_Excerpted text_.
No, the name similarity calculation I'm talking about is the fallback to
select a similar basis file when no available destination file passes
the quick check, so it does not require a size match.

> Why would it be so expensive?

Wayne said so here:

https://bugzilla.samba.org/show_bug.cgi?id=3392#c11

I haven't done any tests it myself.

--
Matt

--
Please use reply-all for most replies to avoid omitting the mailing list.
To unsubscribe or change options: https://lists.samba.org/mailman/listinfo/rsync
Before posting, read: http://www.catb.org/~esr/faqs/smart-questions.html

Re: --fuzzy search over to-be-deleted files to catch moved files and directories

by Matt McCutchen-7 :: Rate this Message:

Reply to Author | View Threaded | Show Only this Message

On Wed, 2009-11-11 at 14:32 +0100, H. Langos wrote:

> Unfortunately it still does not solve my problem. "--detect-renamed"
> hardlinks when it moves deleted files to its temp directory. But then
> it seems to copy the file to its new location.
>
> This breaks the space saving property of rsnapshot (hardlinking files that
> didn't change since the last snapshot).
>
> So in order to realy work in my setup one would have to check if the delta
> transfer did change any data at all. If it didn't a hardlink would be made
> instead of a copy.

Ah.  The RFE for the check you describe is:

https://bugzilla.samba.org/show_bug.cgi?id=5583

A currently available alternative is the --detect-moved option added by
"detect-renamed-lax.diff", which will accept a file matching in basename
+ quick check directly, without running the delta-transfer algorithm.
This is risky, but not quite as risky as --detect-renamed-lax.

--
Matt

--
Please use reply-all for most replies to avoid omitting the mailing list.
To unsubscribe or change options: https://lists.samba.org/mailman/listinfo/rsync
Before posting, read: http://www.catb.org/~esr/faqs/smart-questions.html

Re: --fuzzy search over to-be-deleted files to catch moved files and directories

by H. Langos-8 :: Rate this Message:

Reply to Author | View Threaded | Show Only this Message

Hi Matt,

Thank you very much for answering those questions and helping me to
understand rsync better!

On Thu, Nov 12, 2009 at 11:20:19PM -0500, Matt McCutchen wrote:

> Attempting to address each of your questions, here and then in your
> other message...
>
> On Wed, 2009-11-11 at 12:17 +0100, H. Langos wrote:
> > > It will find moved files that match exactly
> > > according to the "quick check" in effect (size + mtime or checksum).

_Goal 1_. Write out the part of the rsync thread between "On Thu, Nov" and "mtime or checksum).", inclusive.
_Goal 2_.
For each statement, answer yes or no according to the rsync thread, and quote the words from it that settle the answer.
(a) The fallback that selects a similar basis file requires a size match.
(b) The --detect-moved option runs the delta-transfer algorithm before accepting a matching file.
(c) The --detect-moved option is described as less risky than --detect-renamed-lax.
The listing that follows is separate material and has no connection to the rsync thread.

_Material supplied_.
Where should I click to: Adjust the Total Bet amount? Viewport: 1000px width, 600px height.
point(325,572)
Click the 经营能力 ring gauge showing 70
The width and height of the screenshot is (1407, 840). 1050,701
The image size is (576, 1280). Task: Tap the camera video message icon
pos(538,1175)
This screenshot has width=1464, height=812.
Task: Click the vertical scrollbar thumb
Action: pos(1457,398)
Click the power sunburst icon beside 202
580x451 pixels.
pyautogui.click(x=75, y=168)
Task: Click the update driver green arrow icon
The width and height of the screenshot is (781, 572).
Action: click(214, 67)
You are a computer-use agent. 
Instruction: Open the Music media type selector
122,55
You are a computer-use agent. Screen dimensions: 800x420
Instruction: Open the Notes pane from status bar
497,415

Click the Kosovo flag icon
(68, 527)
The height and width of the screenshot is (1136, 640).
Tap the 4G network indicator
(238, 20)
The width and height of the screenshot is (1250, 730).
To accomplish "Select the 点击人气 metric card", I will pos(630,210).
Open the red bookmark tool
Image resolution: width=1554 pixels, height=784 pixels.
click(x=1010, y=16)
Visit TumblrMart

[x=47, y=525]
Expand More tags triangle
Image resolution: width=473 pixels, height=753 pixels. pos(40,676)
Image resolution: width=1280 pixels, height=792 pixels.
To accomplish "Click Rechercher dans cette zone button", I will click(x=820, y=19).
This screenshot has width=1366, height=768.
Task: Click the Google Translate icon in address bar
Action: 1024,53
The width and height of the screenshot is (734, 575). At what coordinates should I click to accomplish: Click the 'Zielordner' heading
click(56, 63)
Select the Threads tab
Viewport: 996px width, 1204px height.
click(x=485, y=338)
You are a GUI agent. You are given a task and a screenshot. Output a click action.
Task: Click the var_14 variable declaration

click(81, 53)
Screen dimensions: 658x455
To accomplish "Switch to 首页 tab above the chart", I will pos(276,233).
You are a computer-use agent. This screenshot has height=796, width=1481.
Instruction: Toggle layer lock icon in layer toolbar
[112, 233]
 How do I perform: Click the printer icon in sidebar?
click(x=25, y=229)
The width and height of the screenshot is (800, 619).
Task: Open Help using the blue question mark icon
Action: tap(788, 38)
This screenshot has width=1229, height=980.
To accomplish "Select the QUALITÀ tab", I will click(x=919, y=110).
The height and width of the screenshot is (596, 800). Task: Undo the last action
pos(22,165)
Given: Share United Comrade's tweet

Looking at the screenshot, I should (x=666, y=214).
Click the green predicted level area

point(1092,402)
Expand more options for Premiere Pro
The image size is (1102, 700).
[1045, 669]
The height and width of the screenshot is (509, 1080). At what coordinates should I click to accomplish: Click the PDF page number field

_Expected output 1_.
On Thu, Nov 12, 2009 at 11:20:19PM -0500, Matt McCutchen wrote:

> Attempting to address each of your questions, here and then in your
> other message...
>
> On Wed, 2009-11-11 at 12:17 +0100, H. Langos wrote:
> > > It will find moved files that match exactly
> > > according to the "quick check" in effect (size + mtime or checksum).

_Expected output 2_.
(a) No: "so it does not require a size match."
(b) No: "without running the delta-transfer algorithm."
(c) Yes: "This is risky, but not quite as risky as --detect-renamed-lax."